Tekstfragment =
=-=-=-=-=

In 2012 moeten voeders voor biologisch gehouden varkens voor 100 procent bestaan uit grondstoffen van biologische herkomst. In biggenvoeders kan dat tot een knelpunt leiden, omdat met name de keuze uit eiwitrijke biologische grondstoffen voor biggen niet groot is. In praktijkonderzoek op varkensproefbedrijf Raalte is het effect onderzocht op voeropname, groei, voederconversie en gezondheid van gespeende biggen als – in plaats van sojaschilfers – raapzaadeiwit- en erwteneiwitconcentraat als belangrijkste eiwitbron in het biggenvoer zijn opgenomen. Deze eiwitconcentraten zijn momenteel nog niet van biologische herkomst maar het productieproces waarmee ze gemaakt worden is wel toegestaan in de biologische houderij.

=-=-=-=-=

Gegevens =
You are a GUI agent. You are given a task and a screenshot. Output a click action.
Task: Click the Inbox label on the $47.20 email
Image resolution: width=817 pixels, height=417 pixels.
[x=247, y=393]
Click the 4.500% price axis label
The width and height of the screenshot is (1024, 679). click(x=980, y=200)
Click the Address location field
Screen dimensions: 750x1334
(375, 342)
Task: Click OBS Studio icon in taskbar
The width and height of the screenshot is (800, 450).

=-=-=-=-=

Opdracht = Welke kenmerken van gespeende biggen zijn volgens het tekstfragment over biologisch biggenvoer in het praktijkonderzoek op varkensproefbedrijf Raalte onderzocht? Noem ze allemaal.

Jouw oplossing = Voeropname, groei, voederconversie en gezondheid.